**Problem details**
Below is a set of records; print all of them exactly as written.

**Source material**
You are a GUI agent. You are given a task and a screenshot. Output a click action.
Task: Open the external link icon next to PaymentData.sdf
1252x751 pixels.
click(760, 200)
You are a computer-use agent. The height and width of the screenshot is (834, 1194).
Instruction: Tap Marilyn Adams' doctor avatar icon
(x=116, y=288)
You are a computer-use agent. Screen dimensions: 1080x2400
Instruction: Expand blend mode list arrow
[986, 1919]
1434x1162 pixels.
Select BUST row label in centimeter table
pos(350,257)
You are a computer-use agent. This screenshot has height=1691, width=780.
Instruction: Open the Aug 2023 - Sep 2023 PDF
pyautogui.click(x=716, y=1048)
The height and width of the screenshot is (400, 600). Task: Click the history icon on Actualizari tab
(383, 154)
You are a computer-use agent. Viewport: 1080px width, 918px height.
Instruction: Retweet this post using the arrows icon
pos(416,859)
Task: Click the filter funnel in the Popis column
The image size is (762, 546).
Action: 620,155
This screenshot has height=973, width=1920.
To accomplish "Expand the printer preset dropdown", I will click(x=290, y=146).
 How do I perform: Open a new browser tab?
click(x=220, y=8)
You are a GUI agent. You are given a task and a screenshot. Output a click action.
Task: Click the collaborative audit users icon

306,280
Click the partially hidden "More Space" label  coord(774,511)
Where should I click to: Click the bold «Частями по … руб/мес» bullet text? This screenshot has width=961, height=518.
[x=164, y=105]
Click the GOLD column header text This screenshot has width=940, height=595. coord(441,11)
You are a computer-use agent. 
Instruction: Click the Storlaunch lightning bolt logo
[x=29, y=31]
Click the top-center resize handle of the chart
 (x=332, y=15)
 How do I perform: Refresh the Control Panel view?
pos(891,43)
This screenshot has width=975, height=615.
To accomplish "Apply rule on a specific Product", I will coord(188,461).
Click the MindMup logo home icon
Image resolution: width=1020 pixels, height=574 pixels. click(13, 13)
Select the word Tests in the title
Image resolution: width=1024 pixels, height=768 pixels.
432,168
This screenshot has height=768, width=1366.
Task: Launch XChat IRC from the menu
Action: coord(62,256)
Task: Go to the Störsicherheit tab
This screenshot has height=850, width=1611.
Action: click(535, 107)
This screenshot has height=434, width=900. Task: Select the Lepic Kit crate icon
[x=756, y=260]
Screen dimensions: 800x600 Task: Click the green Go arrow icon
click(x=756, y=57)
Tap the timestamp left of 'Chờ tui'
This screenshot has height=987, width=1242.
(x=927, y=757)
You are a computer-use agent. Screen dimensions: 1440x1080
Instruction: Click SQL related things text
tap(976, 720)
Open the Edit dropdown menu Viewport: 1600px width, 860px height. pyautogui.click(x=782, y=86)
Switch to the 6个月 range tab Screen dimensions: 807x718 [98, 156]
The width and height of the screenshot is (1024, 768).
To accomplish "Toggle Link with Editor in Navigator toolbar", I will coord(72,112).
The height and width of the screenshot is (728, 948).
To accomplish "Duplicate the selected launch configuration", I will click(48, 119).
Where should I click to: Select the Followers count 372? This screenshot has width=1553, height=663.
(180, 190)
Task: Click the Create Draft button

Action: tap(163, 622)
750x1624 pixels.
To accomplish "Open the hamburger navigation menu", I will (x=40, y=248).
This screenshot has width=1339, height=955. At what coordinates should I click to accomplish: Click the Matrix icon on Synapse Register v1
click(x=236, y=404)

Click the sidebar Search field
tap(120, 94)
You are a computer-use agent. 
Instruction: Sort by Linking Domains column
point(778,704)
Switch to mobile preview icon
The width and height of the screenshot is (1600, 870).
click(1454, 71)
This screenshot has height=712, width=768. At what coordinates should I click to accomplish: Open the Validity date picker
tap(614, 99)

**Reply**
You are a GUI agent. You are given a task and a screenshot. Output a click action.
Task: Open the external link icon next to PaymentData.sdf
1252x751 pixels.
click(760, 200)
You are a computer-use agent. The height and width of the screenshot is (834, 1194).
Instruction: Tap Marilyn Adams' doctor avatar icon
(x=116, y=288)
You are a computer-use agent. Screen dimensions: 1080x2400
Instruction: Expand blend mode list arrow
[986, 1919]
1434x1162 pixels.
Select BUST row label in centimeter table
pos(350,257)
You are a computer-use agent. This screenshot has height=1691, width=780.
Instruction: Open the Aug 2023 - Sep 2023 PDF
pyautogui.click(x=716, y=1048)
The height and width of the screenshot is (400, 600). Task: Click the history icon on Actualizari tab
(383, 154)
You are a computer-use agent. Viewport: 1080px width, 918px height.
Instruction: Retweet this post using the arrows icon
pos(416,859)
Task: Click the filter funnel in the Popis column
The image size is (762, 546).
Action: 620,155
This screenshot has height=973, width=1920.
To accomplish "Expand the printer preset dropdown", I will click(x=290, y=146).
 How do I perform: Open a new browser tab?
click(x=220, y=8)
You are a GUI agent. You are given a task and a screenshot. Output a click action.
Task: Click the collaborative audit users icon

306,280
Click the partially hidden "More Space" label  coord(774,511)
Where should I click to: Click the bold «Частями по … руб/мес» bullet text? This screenshot has width=961, height=518.
[x=164, y=105]
Click the GOLD column header text This screenshot has width=940, height=595. coord(441,11)
You are a computer-use agent. 
Instruction: Click the Storlaunch lightning bolt logo
[x=29, y=31]
Click the top-center resize handle of the chart
 (x=332, y=15)
 How do I perform: Refresh the Control Panel view?
pos(891,43)
This screenshot has width=975, height=615.
To accomplish "Apply rule on a specific Product", I will coord(188,461).
Click the MindMup logo home icon
Image resolution: width=1020 pixels, height=574 pixels. click(13, 13)
Select the word Tests in the title
Image resolution: width=1024 pixels, height=768 pixels.
432,168
This screenshot has height=768, width=1366.
Task: Launch XChat IRC from the menu
Action: coord(62,256)
Task: Go to the Störsicherheit tab
This screenshot has height=850, width=1611.
Action: click(535, 107)
This screenshot has height=434, width=900. Task: Select the Lepic Kit crate icon
[x=756, y=260]
Screen dimensions: 800x600 Task: Click the green Go arrow icon
click(x=756, y=57)
Tap the timestamp left of 'Chờ tui'
This screenshot has height=987, width=1242.
(x=927, y=757)
You are a computer-use agent. Screen dimensions: 1440x1080
Instruction: Click SQL related things text
tap(976, 720)
Open the Edit dropdown menu Viewport: 1600px width, 860px height. pyautogui.click(x=782, y=86)
Switch to the 6个月 range tab Screen dimensions: 807x718 [98, 156]
The width and height of the screenshot is (1024, 768).
To accomplish "Toggle Link with Editor in Navigator toolbar", I will coord(72,112).
The height and width of the screenshot is (728, 948).
To accomplish "Duplicate the selected launch configuration", I will click(48, 119).
Where should I click to: Select the Followers count 372? This screenshot has width=1553, height=663.
(180, 190)
Task: Click the Create Draft button

Action: tap(163, 622)
750x1624 pixels.
To accomplish "Open the hamburger navigation menu", I will (x=40, y=248).
This screenshot has width=1339, height=955. At what coordinates should I click to accomplish: Click the Matrix icon on Synapse Register v1
click(x=236, y=404)

Click the sidebar Search field
tap(120, 94)
You are a computer-use agent. 
Instruction: Sort by Linking Domains column
point(778,704)
Switch to mobile preview icon
The width and height of the screenshot is (1600, 870).
click(1454, 71)
This screenshot has height=712, width=768. At what coordinates should I click to accomplish: Open the Validity date picker
tap(614, 99)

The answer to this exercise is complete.